=== THE DATA ===
——————————
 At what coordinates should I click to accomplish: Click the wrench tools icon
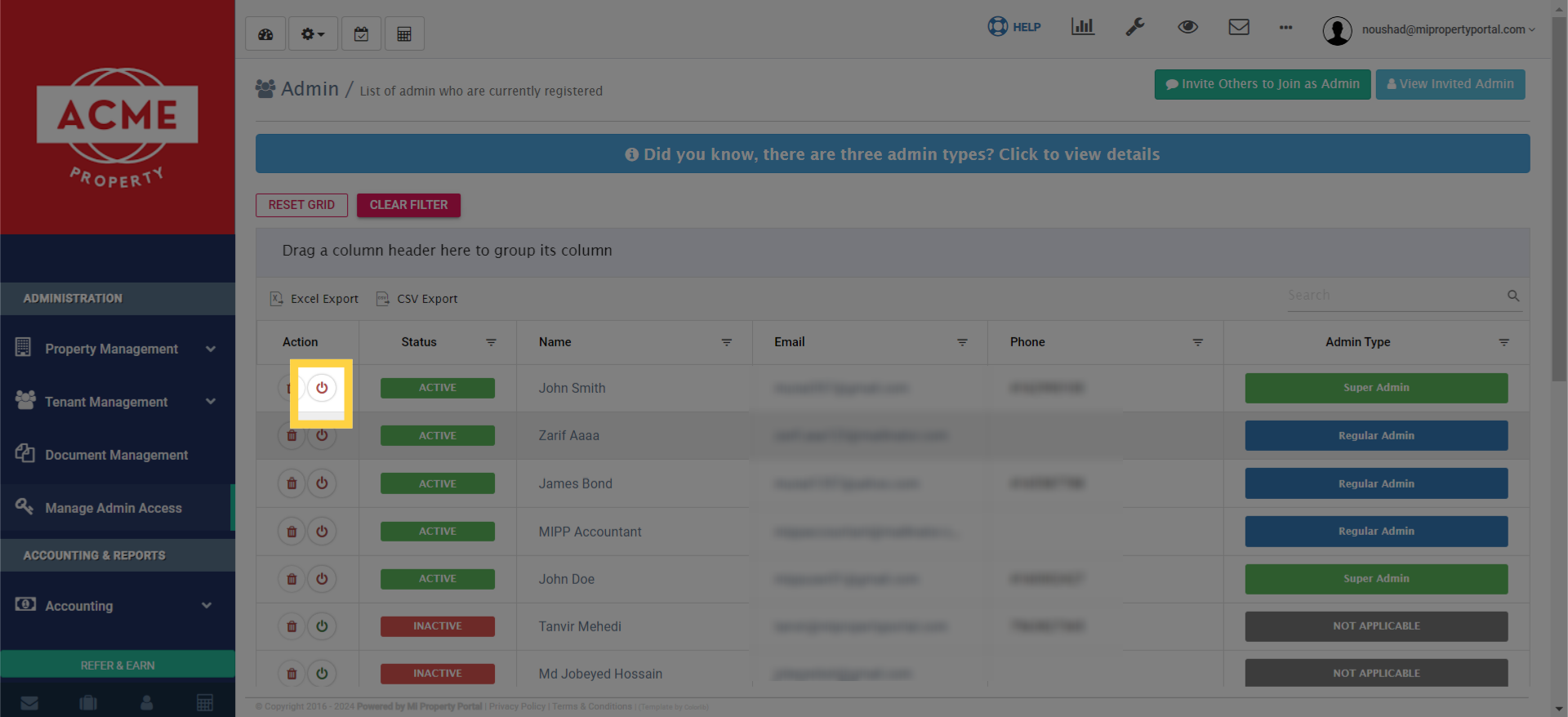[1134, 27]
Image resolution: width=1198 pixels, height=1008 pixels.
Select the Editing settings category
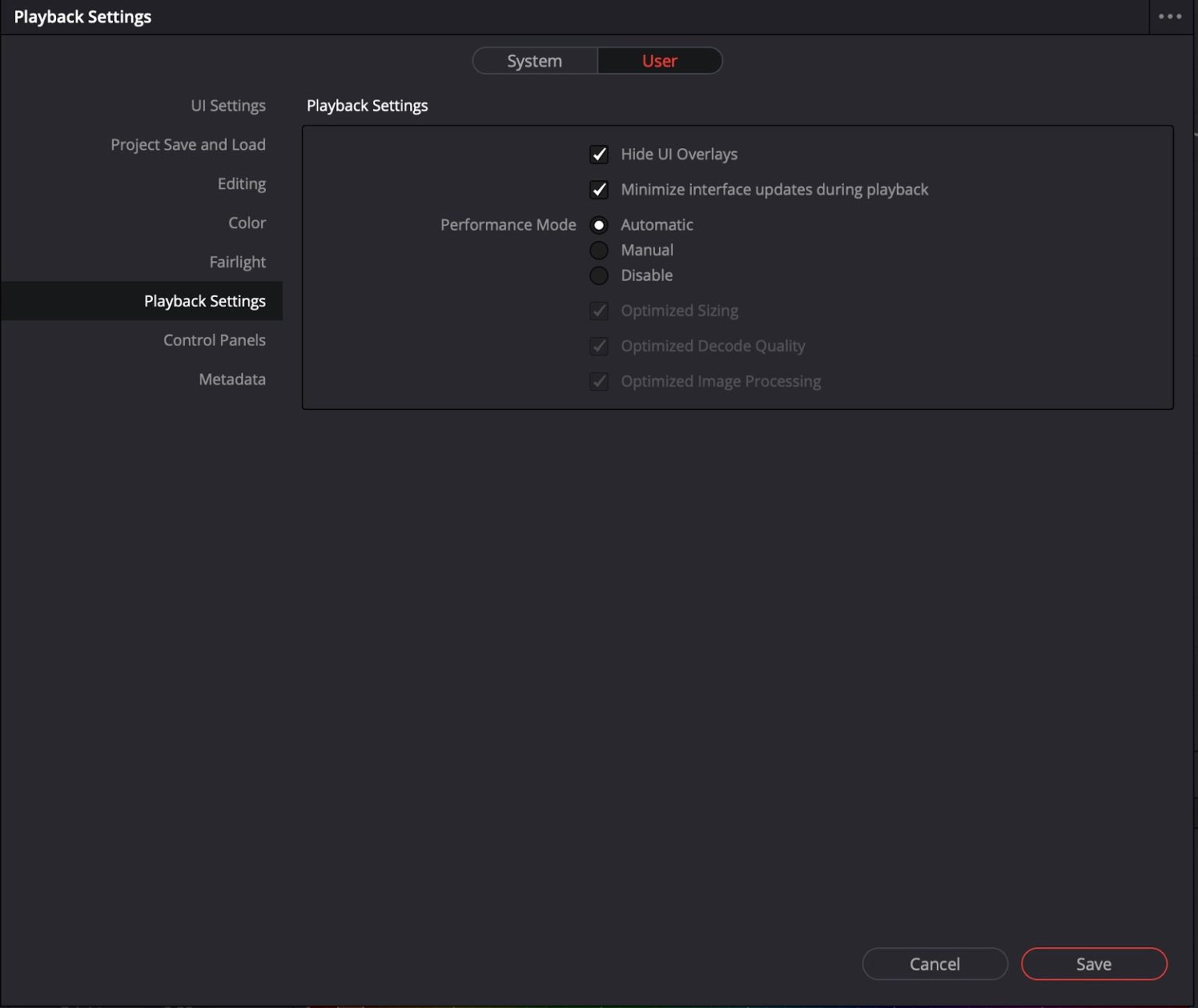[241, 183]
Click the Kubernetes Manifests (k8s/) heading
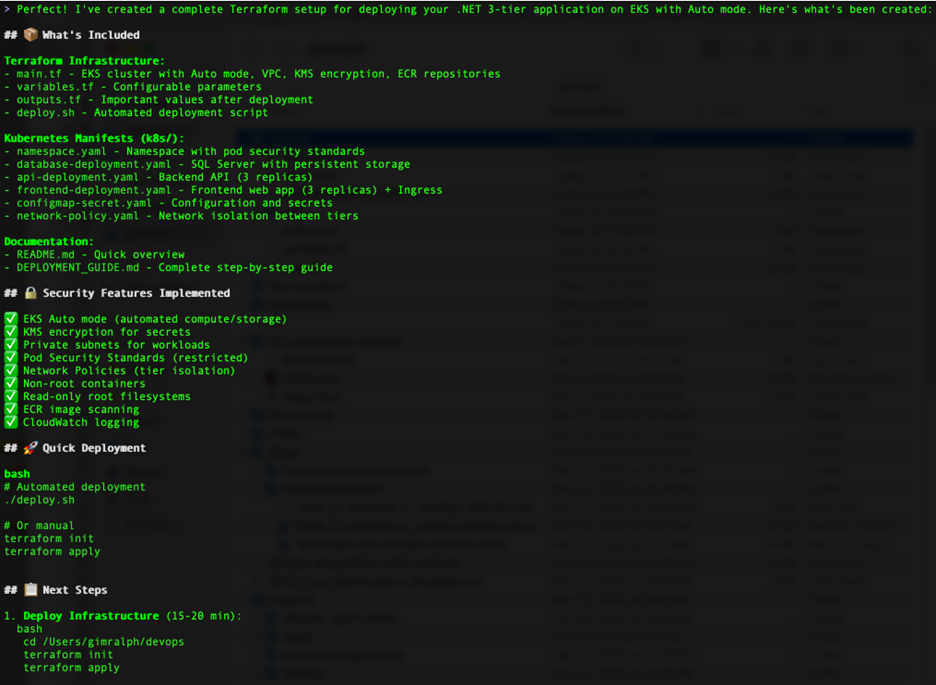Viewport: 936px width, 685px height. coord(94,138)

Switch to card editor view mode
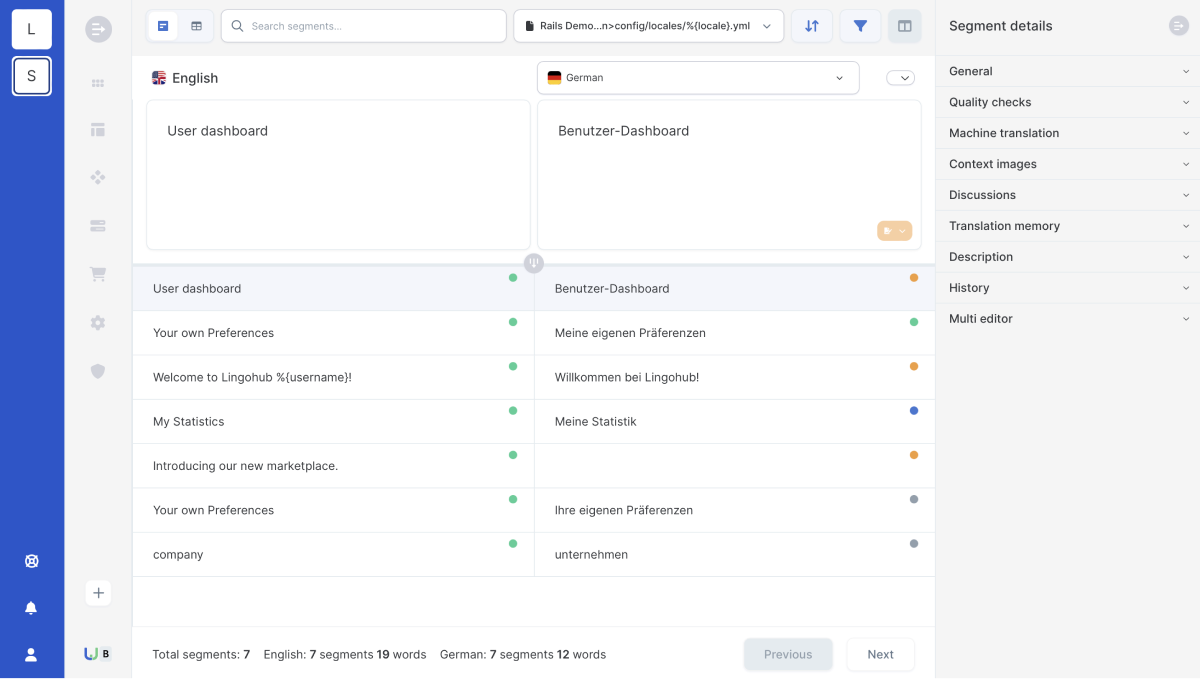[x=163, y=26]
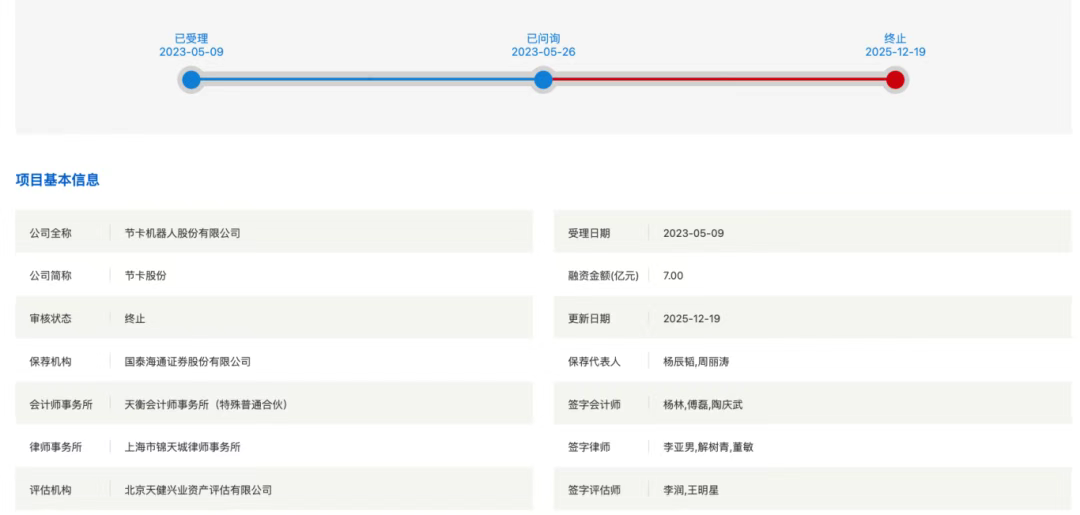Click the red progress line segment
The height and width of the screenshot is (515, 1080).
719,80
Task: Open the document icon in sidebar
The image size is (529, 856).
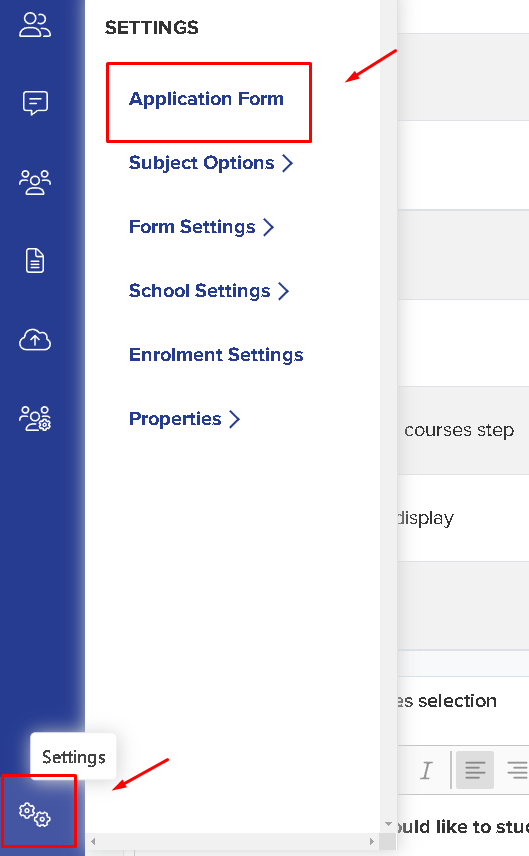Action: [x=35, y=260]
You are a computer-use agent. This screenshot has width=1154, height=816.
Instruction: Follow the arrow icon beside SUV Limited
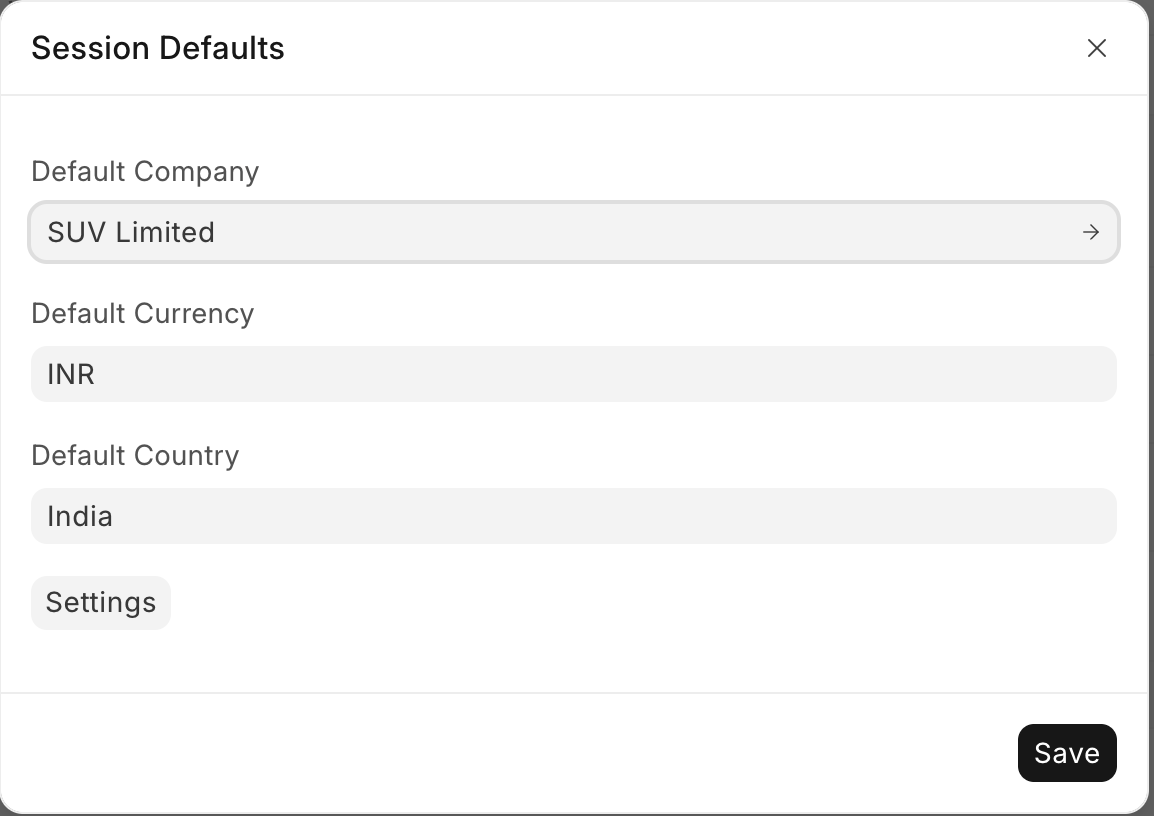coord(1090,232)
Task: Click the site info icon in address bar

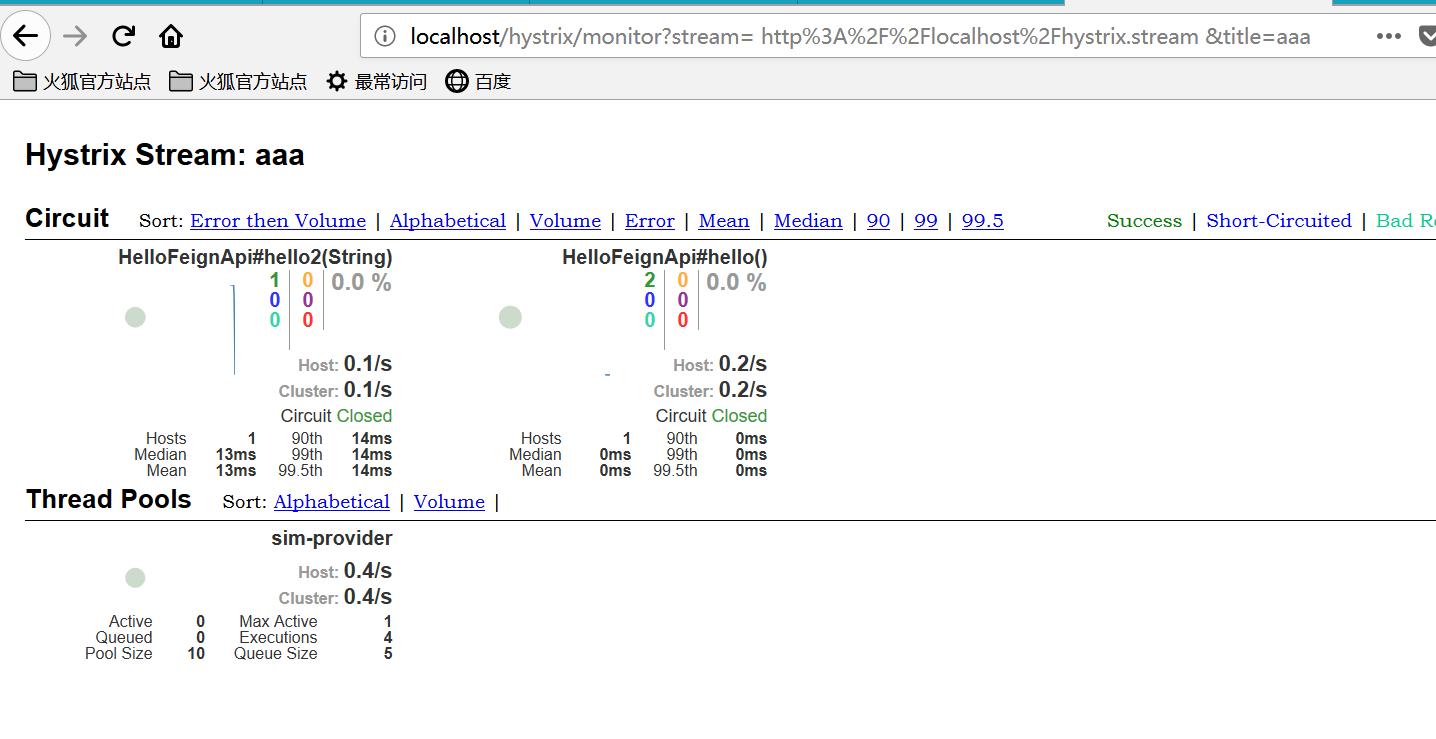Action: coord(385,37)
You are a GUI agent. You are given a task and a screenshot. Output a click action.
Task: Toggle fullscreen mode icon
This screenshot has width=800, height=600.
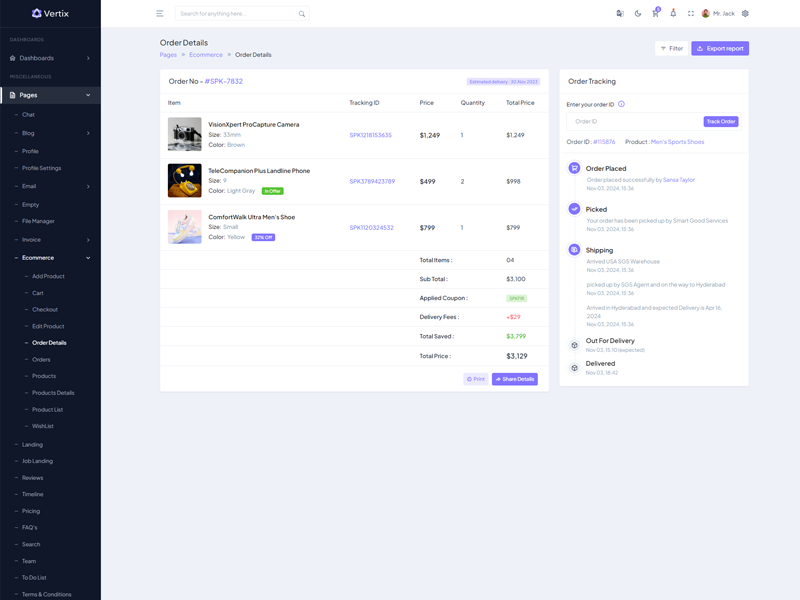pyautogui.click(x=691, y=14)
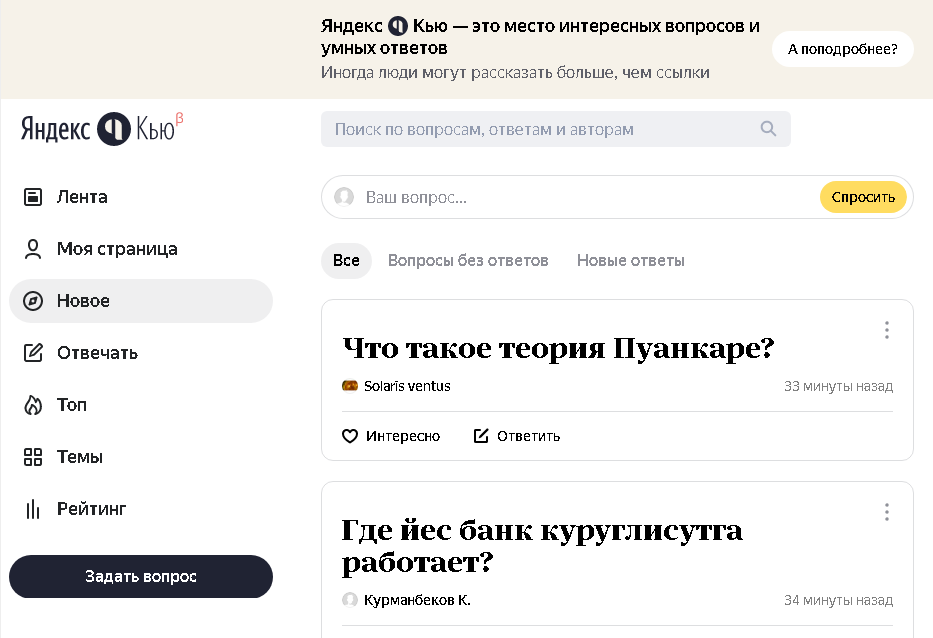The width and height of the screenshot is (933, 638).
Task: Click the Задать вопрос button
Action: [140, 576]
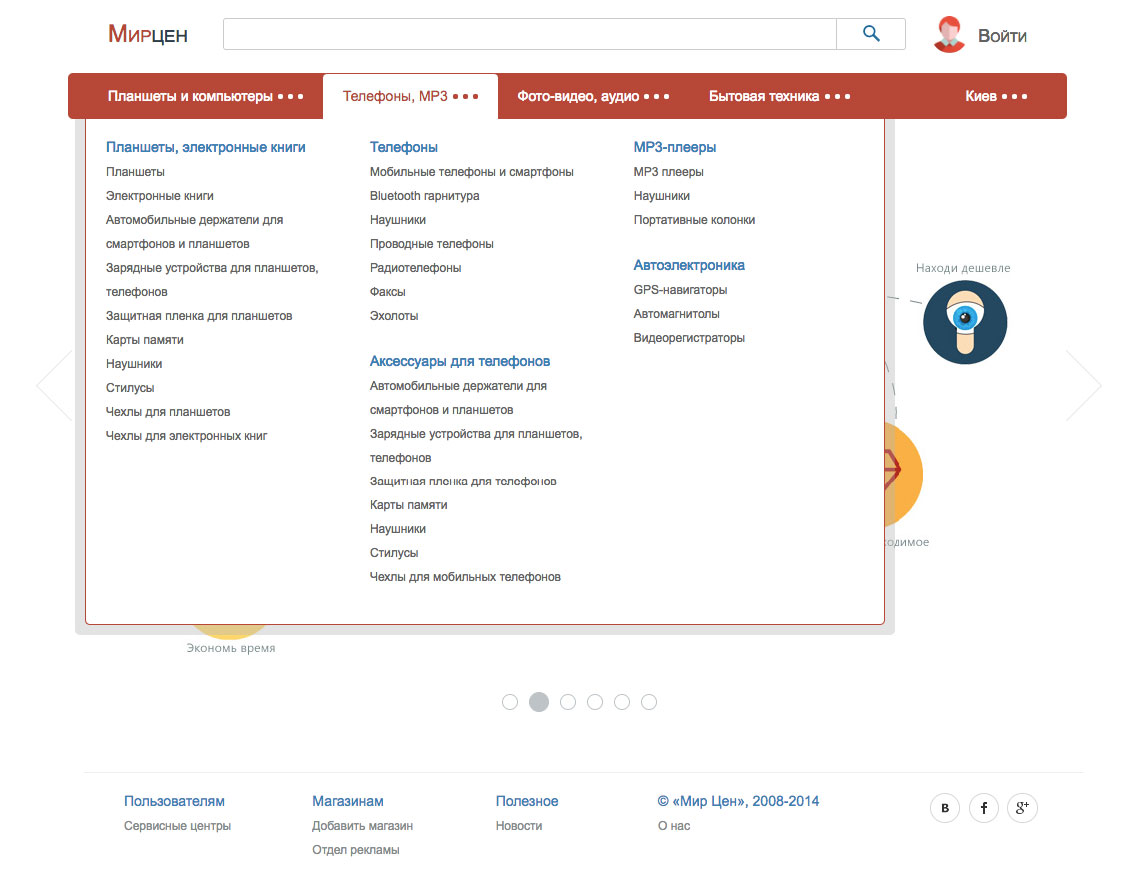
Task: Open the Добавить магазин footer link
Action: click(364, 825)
——————————
=== TASK OBJECTIVE ===
How many lines in the entries contain the string "agent"? Answer with the number only.

=== RESULT OF THIS TASK ===
2